Jack would invite me to spend time with him during other times as well. He had an old military surplus tent that he would use to camp out in and he would often invite me to camp with him. We had some good conversations during those nights. (Would I be allowed to do this today?) On my time off I would invite Jack to come fishing with me. (It seemed easier than to be called back from time off to deal with a crisis involving him.) We didn’t catch many fish, but we were able to have some laughs and talk about some of his concerns. Jack had an old motorcycle that I helped him work on. I did not know anything about small engines, but I found that Jack enjoyed teaching me as we got covered in grease and oil.

I can see now that at the time, by showing interest in Jack and spending time with him, I was building a strong therapeutic relationship with Jack. The essential elements were there without my realizing it - communication, being a positive role-model, social reinforcement. Unfortunately now that I know this, I can also see the opportunities that I missed with Jack. Opportunities to talk with Jack at greater length about his anger, his effect on other people during his outbursts, his effect on me during these times, how our relationship and his relationships with others were impacted by the different things he did and the choices he made.

I also know now that I missed the chance to speak with others about Jack and about how to connect with him so that other people could develop stronger relationships with him. I missed the chance to help Jack develop connections for when I wasn’t around. I could have helped Jack connect better with other people in our program.
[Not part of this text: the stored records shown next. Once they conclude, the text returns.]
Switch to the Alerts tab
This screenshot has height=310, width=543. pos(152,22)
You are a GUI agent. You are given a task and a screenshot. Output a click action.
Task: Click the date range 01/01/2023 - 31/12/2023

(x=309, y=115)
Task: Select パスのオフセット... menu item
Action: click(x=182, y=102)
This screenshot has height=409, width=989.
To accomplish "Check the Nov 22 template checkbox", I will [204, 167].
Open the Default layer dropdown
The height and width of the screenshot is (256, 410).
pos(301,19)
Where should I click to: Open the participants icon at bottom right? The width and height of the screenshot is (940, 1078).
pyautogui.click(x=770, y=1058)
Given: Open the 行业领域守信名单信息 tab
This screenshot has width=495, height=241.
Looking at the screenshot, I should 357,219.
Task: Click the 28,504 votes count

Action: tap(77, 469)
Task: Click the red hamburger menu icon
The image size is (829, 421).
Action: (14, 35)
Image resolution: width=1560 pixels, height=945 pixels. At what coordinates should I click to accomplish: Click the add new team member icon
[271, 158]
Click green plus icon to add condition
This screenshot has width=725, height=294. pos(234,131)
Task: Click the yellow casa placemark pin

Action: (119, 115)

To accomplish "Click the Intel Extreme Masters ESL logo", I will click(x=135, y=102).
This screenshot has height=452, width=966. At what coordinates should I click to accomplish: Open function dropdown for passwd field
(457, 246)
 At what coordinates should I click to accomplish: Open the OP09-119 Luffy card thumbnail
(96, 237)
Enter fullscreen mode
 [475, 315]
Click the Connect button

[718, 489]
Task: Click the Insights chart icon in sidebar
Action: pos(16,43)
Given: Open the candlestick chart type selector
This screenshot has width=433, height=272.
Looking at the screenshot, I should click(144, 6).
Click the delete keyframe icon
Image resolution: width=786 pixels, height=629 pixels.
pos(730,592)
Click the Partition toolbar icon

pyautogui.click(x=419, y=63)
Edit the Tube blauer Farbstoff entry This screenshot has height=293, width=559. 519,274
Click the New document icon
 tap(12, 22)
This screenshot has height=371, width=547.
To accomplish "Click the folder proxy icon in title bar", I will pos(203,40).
This story doesn’t have a happy ending, as you can probably guess from my regretful tone. Jack lost control of his temper one day and ended up being sent back to a training school. The positive part of the ending, for me, is that rather than hurt anyone, Jack chose to run away. I still wonder about Jack, and if I could have made a bigger difference for him if I had understood about relationships and the role a strong relationship can play in helping youth.

Jeff Reid is a child and youth care supervisor with over 20 years' experience in three different provinces. He currently resides in Pictou, N.S. with his wife Catherine and four children. He is  employed with C.A.S. of Pictou County.